____ Input for this task
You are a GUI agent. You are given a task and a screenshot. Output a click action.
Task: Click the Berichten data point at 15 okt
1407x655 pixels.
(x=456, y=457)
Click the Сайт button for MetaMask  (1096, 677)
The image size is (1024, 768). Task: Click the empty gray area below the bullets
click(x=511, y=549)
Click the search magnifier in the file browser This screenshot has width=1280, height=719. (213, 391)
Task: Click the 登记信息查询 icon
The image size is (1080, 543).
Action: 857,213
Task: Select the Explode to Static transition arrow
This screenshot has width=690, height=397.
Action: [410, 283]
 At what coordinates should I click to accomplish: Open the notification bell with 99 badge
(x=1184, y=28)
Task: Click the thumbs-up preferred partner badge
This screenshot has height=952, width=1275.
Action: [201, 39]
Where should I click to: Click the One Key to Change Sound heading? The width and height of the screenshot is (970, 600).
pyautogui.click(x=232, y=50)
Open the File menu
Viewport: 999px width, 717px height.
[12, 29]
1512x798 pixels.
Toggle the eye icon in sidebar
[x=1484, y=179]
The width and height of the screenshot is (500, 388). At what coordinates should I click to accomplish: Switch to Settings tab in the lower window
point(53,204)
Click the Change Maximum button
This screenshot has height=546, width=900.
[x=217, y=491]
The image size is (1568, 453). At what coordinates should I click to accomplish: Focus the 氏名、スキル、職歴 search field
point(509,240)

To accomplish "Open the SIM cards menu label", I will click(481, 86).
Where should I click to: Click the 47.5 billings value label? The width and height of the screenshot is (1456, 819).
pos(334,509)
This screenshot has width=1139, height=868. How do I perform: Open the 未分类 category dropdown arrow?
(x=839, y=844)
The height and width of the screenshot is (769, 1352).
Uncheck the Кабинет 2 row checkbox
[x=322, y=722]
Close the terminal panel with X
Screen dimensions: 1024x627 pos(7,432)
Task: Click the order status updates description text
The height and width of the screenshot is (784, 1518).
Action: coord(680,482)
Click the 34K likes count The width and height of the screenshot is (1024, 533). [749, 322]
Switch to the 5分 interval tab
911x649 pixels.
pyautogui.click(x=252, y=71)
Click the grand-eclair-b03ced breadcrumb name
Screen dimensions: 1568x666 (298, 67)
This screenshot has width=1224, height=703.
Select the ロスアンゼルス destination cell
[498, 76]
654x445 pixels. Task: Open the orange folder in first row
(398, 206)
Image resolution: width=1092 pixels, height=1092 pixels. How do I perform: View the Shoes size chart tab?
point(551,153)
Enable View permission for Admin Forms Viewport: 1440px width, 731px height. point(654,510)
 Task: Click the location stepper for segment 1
________
■ **Aim**:
Swap "Viewport" for "Window" throughout the entries above and reproduce them with no other changes.

■ **Task result**:
You are a GUI agent. You are given a task and a screenshot. Output a click action.
Task: Click the Berichten data point at 15 okt
1407x655 pixels.
(x=456, y=457)
Click the Сайт button for MetaMask  (1096, 677)
The image size is (1024, 768). Task: Click the empty gray area below the bullets
click(x=511, y=549)
Click the search magnifier in the file browser This screenshot has width=1280, height=719. (213, 391)
Task: Click the 登记信息查询 icon
The image size is (1080, 543).
Action: 857,213
Task: Select the Explode to Static transition arrow
This screenshot has width=690, height=397.
Action: [410, 283]
 At what coordinates should I click to accomplish: Open the notification bell with 99 badge
(x=1184, y=28)
Task: Click the thumbs-up preferred partner badge
This screenshot has height=952, width=1275.
Action: [201, 39]
Where should I click to: Click the One Key to Change Sound heading? The width and height of the screenshot is (970, 600).
pyautogui.click(x=232, y=50)
Open the File menu
Window: 999px width, 717px height.
[12, 29]
1512x798 pixels.
Toggle the eye icon in sidebar
[x=1484, y=179]
The width and height of the screenshot is (500, 388). At what coordinates should I click to accomplish: Switch to Settings tab in the lower window
point(53,204)
Click the Change Maximum button
This screenshot has height=546, width=900.
[x=217, y=491]
The image size is (1568, 453). At what coordinates should I click to accomplish: Focus the 氏名、スキル、職歴 search field
point(509,240)

To accomplish "Open the SIM cards menu label", I will click(481, 86).
Where should I click to: Click the 47.5 billings value label? The width and height of the screenshot is (1456, 819).
pos(334,509)
This screenshot has width=1139, height=868. How do I perform: Open the 未分类 category dropdown arrow?
(x=839, y=844)
The height and width of the screenshot is (769, 1352).
Uncheck the Кабинет 2 row checkbox
[x=322, y=722]
Close the terminal panel with X
Screen dimensions: 1024x627 pos(7,432)
Task: Click the order status updates description text
The height and width of the screenshot is (784, 1518).
Action: coord(680,482)
Click the 34K likes count The width and height of the screenshot is (1024, 533). [749, 322]
Switch to the 5分 interval tab
911x649 pixels.
pyautogui.click(x=252, y=71)
Click the grand-eclair-b03ced breadcrumb name
Screen dimensions: 1568x666 (298, 67)
This screenshot has width=1224, height=703.
Select the ロスアンゼルス destination cell
[498, 76]
654x445 pixels. Task: Open the orange folder in first row
(398, 206)
Image resolution: width=1092 pixels, height=1092 pixels. How do I perform: View the Shoes size chart tab?
point(551,153)
Enable View permission for Admin Forms Window: 1440px width, 731px height. point(654,510)
 Task: Click the location stepper for segment 1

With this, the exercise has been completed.